[illumos-Developer] webrev: POSIX style localedef & multibyte encoding support

Sat Oct 2 00:35:33 PDT 2010

I've made some major changes to the way locale data are generated, and
we now have a freshly implemented (from scratch by me) localedef
implementation that is about 95% compliant with POSIX. 

I need a review:

http://mexico.purplecow.org/gdamore/webrev/localedef/

This is not the final version, as there are packaging and locale
*datafile* changes to be made, but I expect that the program itself will
be largely unchanged at this point, when I integrate.

So I'm giving access to the webrev so people can look at it.  Note that
although the deltas are huge, largely they are because of a few big
files. That said, localedef itself is about 5000 lines of code,
including about 650 lines of yacc grammar.  I'd appreciate thoughtful
review.

Also, please pay attention to the collation code in libc, as I've made
a major overhaul of it as well, so it supports multibyte locales as well
as the full feature set required for POSIX collating rules.

What's missing from this localedef implementation:

	-> support for toggling failure mode on failures
	   (warnings are non-fatal, errors are fatal)

	-> support for ellipsis without a terminating character symbol
	   in the collating order.  (Use UNDEFINED to achieve the same
	   effect.)

	-> localedef's own messages are ironically not i18n'ified.
	   (someone can add settextdomain() and gettext() calls at the
	   right point later)

	-> user defined "character classes" (for use with wctype()).
	   Our C library lacks the support.

	-> only certain named multibyte encodings are supported.
	   UTF-8 is one of them.  Do any of the others really matter
	   anymore?

	-> the EUC encodings for CJK need to be revamped slightly in
	   libc, as we don't support the variable data required
	   anymore under the main "EUC" encoding.   (We'll need to
	   add specific C code for each of the main EUC variants, which
	   is pretty darn easy.  See wide.c in localedef for sample
	   code.)

**Requirement**.
Continue the localedef post from where it stops.

**Recorded data**.
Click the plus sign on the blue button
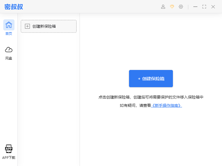[x=139, y=79]
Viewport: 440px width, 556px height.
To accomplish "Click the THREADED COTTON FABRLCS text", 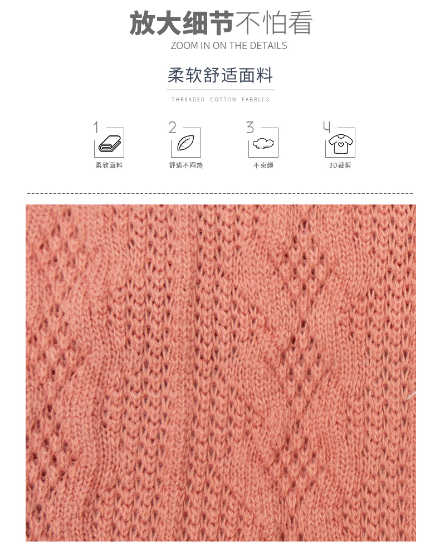I will click(221, 100).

**Output for this task**.
That said, this implementation is very nice, I think.  Here are some
things it has:

	-> support for all of the CLDR UTF-8 localedef sources I could
	   find (including some really weird ones).

	-> full POSIX collating semantics for regular and multibyte
	   locales.

	-> support for substitutions up to 24 elements long (this was
	   required because some Arabian locale had ridiculously long
	   substitution lists.  I don't understand how they collate. :-)

	-> support for up to 9 collating levels.  (The 10th level
	   -- or whatever is the last level -- is used internally for
	   the UNDEFINED semantics required by POSIX.)

	-> the code is fully CDDL'd and should be quite readable.  If
	   you don't like it, blame me.

	-> reasonably fast.  Collating UTF-8 is expensive, but in my
	   tests, it performed reasonably similar to existing locales
	   when sorting moderate data files.

Anyway, I am hopeful that you will find the code and review useful.  I'd
like to integrate this code in the next week or two.  The sooner I
integrate, the sooner you can have support for your favorite
language. :-)  

I *would* like to know about anyone who has specific needs for non-UTF-8
locale support.  The UTF-8 locales come very very easy.  I think most of
the others will too, but I don't want to waste time doing the work if
nobody wants them.  (For example, I've been told that KOI8 encodings are
totally obsolete now.)

Thanks!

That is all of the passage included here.